### Task objective
Bring together copies of the lines in the data below that contain the word "column".

[Collected data entries]

====================

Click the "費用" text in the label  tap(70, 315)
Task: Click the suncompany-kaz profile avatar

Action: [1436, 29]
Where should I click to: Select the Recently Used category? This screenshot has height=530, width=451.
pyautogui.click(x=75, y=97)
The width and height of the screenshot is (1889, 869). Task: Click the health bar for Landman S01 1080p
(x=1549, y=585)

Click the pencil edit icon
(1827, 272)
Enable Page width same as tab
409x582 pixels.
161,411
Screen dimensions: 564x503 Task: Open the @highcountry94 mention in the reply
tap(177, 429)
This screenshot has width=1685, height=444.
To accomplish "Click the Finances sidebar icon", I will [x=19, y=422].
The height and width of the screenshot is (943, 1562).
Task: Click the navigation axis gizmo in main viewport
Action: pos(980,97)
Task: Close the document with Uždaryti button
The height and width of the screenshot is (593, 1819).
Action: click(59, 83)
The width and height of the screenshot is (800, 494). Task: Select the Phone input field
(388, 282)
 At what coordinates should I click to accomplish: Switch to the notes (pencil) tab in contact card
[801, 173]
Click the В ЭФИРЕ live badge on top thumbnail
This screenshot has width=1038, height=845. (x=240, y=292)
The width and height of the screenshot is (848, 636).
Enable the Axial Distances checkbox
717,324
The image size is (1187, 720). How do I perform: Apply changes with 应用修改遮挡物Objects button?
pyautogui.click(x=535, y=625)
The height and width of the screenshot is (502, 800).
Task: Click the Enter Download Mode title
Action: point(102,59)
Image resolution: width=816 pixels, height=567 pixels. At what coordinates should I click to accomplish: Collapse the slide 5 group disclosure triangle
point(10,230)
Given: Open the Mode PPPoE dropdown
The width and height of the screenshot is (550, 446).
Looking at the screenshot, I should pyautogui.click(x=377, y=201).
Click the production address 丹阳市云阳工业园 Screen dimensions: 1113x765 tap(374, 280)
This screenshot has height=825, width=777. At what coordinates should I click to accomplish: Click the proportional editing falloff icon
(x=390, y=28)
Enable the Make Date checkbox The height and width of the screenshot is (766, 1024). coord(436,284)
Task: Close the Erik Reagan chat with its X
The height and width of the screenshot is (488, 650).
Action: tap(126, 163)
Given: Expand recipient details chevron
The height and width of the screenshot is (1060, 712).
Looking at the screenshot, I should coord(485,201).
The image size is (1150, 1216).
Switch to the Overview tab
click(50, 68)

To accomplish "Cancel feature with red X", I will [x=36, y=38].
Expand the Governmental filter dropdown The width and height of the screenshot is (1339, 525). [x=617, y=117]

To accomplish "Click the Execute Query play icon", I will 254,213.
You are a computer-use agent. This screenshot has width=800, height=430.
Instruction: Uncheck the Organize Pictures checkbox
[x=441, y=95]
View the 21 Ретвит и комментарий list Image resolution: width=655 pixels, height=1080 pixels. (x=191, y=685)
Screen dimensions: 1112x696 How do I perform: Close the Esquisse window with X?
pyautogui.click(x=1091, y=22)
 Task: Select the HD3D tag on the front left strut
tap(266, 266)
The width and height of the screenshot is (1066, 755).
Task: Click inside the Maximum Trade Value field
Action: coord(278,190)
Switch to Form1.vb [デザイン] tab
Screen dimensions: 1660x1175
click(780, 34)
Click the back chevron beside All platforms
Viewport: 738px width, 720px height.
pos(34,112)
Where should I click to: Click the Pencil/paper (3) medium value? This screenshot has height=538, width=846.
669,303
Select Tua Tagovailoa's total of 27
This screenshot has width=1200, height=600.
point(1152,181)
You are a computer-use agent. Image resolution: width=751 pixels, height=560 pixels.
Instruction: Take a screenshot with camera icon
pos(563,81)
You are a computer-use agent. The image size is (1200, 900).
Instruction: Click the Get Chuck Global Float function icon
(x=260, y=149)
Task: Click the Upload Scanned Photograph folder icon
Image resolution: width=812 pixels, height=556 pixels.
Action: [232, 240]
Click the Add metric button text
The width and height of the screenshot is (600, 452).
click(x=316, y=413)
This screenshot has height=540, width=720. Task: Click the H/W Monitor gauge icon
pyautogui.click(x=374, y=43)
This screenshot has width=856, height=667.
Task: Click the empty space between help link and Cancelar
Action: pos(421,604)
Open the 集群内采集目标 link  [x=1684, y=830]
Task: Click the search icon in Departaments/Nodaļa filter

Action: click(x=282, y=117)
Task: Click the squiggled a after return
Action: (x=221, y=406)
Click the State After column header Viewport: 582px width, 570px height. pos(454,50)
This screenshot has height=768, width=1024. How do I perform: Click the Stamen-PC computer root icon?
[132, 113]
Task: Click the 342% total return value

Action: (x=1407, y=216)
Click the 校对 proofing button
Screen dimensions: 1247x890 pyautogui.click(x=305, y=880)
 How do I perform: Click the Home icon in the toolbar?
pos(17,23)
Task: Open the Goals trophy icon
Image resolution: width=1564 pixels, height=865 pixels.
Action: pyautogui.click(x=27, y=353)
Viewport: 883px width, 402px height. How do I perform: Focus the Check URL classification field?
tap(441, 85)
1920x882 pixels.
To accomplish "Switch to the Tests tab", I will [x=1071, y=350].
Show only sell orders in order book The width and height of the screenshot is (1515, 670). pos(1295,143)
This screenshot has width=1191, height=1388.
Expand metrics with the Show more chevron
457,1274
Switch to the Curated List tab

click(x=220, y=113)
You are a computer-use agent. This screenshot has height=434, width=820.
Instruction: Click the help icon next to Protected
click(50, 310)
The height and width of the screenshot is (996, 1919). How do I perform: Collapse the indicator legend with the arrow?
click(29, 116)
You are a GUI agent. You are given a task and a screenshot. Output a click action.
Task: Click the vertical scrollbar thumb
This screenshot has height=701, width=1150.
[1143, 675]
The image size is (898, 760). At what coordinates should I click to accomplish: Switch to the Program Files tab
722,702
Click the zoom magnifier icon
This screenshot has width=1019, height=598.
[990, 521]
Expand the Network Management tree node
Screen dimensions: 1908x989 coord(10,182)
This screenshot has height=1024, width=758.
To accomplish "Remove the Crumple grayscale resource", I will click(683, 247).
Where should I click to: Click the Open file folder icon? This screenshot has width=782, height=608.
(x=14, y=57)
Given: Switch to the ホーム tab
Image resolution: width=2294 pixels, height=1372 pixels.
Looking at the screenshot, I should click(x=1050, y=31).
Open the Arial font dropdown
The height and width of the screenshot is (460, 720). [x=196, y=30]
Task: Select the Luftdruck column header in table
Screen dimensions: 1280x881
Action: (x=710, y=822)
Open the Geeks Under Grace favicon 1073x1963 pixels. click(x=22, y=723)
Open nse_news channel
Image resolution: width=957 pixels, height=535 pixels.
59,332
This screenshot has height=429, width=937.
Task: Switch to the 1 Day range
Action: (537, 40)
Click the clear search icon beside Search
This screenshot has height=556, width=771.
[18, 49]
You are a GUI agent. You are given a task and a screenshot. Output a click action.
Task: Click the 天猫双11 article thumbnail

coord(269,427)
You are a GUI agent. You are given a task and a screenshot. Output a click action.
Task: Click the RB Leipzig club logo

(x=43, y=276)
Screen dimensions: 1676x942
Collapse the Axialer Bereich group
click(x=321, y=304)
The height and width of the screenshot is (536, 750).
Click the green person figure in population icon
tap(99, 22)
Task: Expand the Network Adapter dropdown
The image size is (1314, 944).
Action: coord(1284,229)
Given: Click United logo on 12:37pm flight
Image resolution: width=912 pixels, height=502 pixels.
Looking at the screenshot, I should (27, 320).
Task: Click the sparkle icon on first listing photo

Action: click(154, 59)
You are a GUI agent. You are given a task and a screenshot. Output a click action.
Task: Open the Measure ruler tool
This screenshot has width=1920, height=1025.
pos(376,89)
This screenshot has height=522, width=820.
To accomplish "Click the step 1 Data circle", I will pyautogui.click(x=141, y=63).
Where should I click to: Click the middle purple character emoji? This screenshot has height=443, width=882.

====================

### Result for this task
Click the State After column header Viewport: 582px width, 570px height. pos(454,50)
Task: Select the Luftdruck column header in table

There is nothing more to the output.